The street in Santa Marta is bubbling over with the clamour of early morning life. Open-front shops spill out onto a dirt road, their  keepers hawking fresh fruit and fake Colombia football shirts.

Rusty mini-vans and cars bump past us on the uneven road, honking incessantly at whatever they pass. Faded by years of fierce heat, the brightly painted walls of the low-rise buildings look dull in the sun. The air smells like gasoline and dry earth.

Two youths are swinging wide laps around us on a motorbike. It seems a little odd until they screech to a stop. The one on the back hops off and walks over to us. His friend parks the bike, the engine still idling.

“Gringo, gringo, dinero!”

The boy is brandishing a knife at me. “Dinero, Gringo”, he shouts again. After six trouble-free months in South America,  over confidence seems to have led us astray.

Strangely though, we do nothing. No one panics. No one immediately grabs for their wallet. We all just look at each other, blankly.

Our attacker does the same. After a few minutes of shouting at us, he looks perplexed, like he’s deciding what to do next; we’ve been held up by the most inexperienced bandito in Colombia.

I’m not scared. More uneasy. One thing is for certain: I do not want to give this boy all of my money. We are on our way to Tayrona National Park and I need it for beer, food and hammock rent.

Finally, after a few seconds of our standoff, the boy with the knife regains some composure and shouts again for our money, this time waving the knife with all the menace he can muster. The blade catches the morning sun, an ugly light glints off it as he stabs the air.

My stomach lurches into a small back flip. Now, i’m scared: the grace period is over. It’s time to take the sage advice that every travel guide ever seems to offer; “always give the mugger what they want.”

But just as we start to get out our wallets, a commotion begins to happen. The youth with the knife starts to look worried, almost concerned. An old man has come out of his shop and he’s dressing down the boy, gesticulating wildly as he walks towards the scene of the almost-crime.

Our mugger, who can’t be much older than 15, half-heartedly tries to argue back, but to no avail. His elder is angry and the boy, despite holding us up at knife point, obviously has enough common sense not to mess with the bellowing shopkeeper.

Slowly, the wannabe robber admits defeat and lowers his knife, his friend and getaway driver on the motorbike looking on. I almost feel sorry for him, so humiliating is his failure. The old man motions for us to get out of here and we hurriedly offer him our thanks in Spanish.

The boy looks on helpless as we walk away.

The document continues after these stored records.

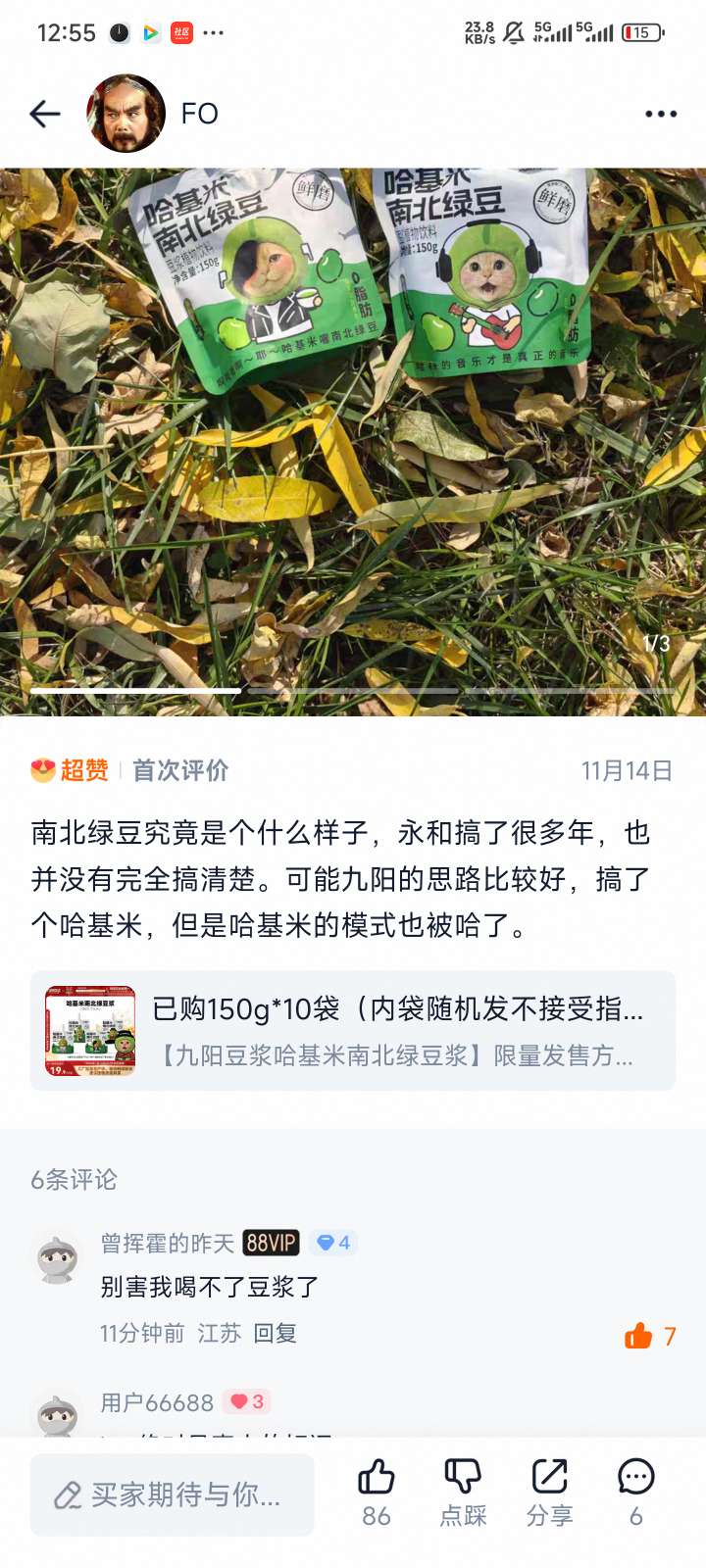This screenshot has width=706, height=1568.
Task: Tap the blue diamond level 4 badge
Action: click(333, 1243)
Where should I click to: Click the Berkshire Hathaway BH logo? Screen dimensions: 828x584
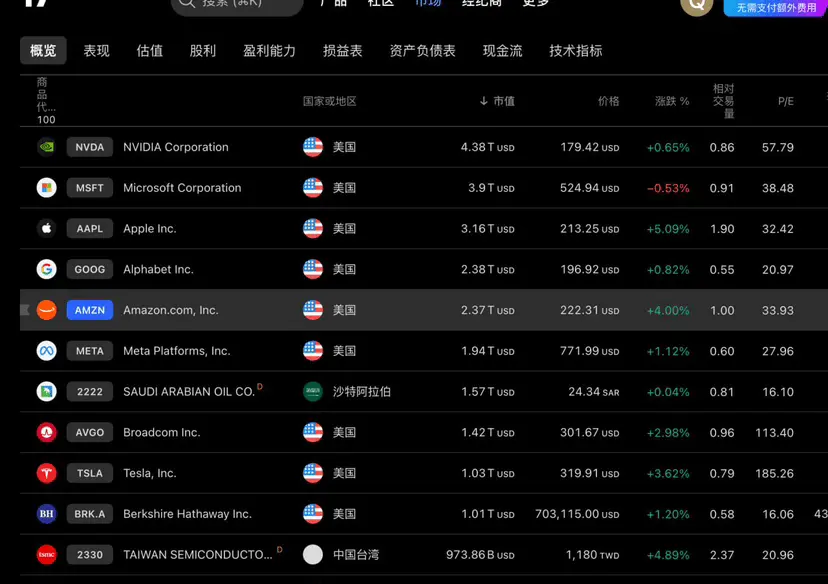(x=46, y=513)
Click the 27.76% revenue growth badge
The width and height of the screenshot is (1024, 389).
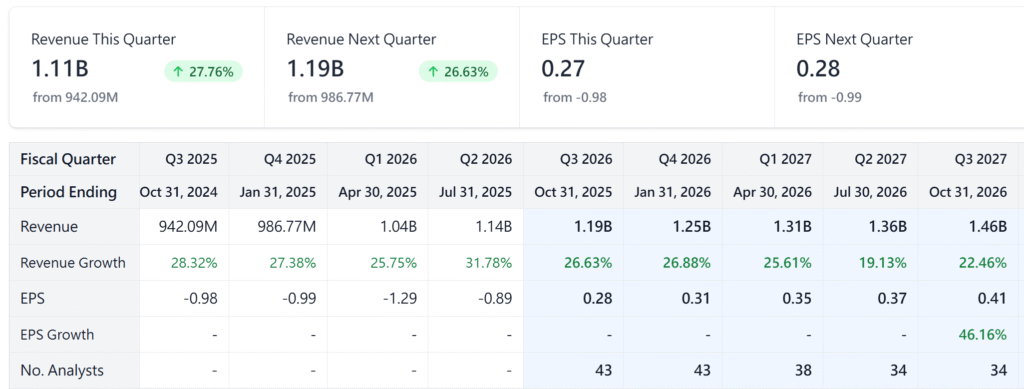203,71
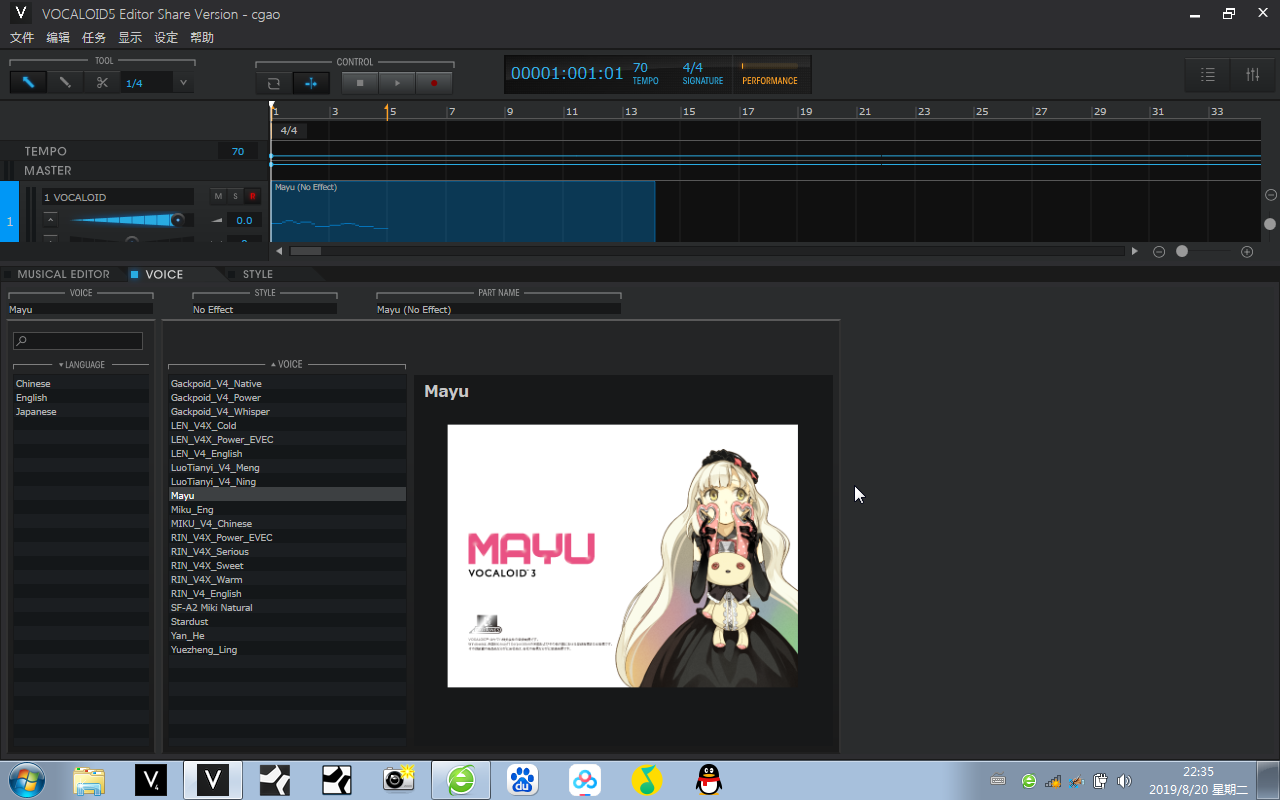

Peering over my shoulder, we make it to a main street and I spy a police officer. Wanting to avoid any more attempted hold ups, I ask directions to Santa Marta’s station. Thankfully, it’s not too far and at the terminal we pile onto an old sun-scorched single-decker that says “TAYRONA” in big yellow letters on the front.

After a short ride, the breaks of the bus hiss and we bump to a halt. The driver looks back and nods to a track off the main road: this is our stop.

Once we’ve paid our entrance fee, we look around for some idea of what to do. Sign posting does not seem to be Colombia’s strong point. Tayrona National Park covers 150 km² of dense forest, coastline and mountain foothills – wandering off with no idea where to go isn’t really the best idea.

We have two options, hike for three hours or pay for a horse ride. We opt for horses. Skinny and hot, they are the kind of horses that make you feel a twinge of sorrow but our lack or preparation leaves us without choice. It’s saddle up for the world’s saddest pony ride or find your own way.

An hour’s trek through dense jungle later, our guides drop us off in a clearing and usher us away from the tired animals. They don’t speak English, but it’s clear what they mean: you’re on your own now.

Which way? I ask, in basic Spanish. A knowing point through the trees to an opening a few metres away shows us the way. I shrug, pick up my bag, and troop on.

Brushing past lush foliage, we head towards a sandy path that our now departed guides gestured towards in haste. Breaking out of the tree line we discover why we made to journey to Tayrona.

Hills covered in trees back straight out onto the deserted beach. Blue-gray clouds tumble over their tops: a lone jet ski rests on the shore as pre-storm waves take turns crashing onto the soft sand.

It looks like a scene out of Jurassic Park. Safe in the knowledge that there are no dinosaurs in Colombia, we just stare.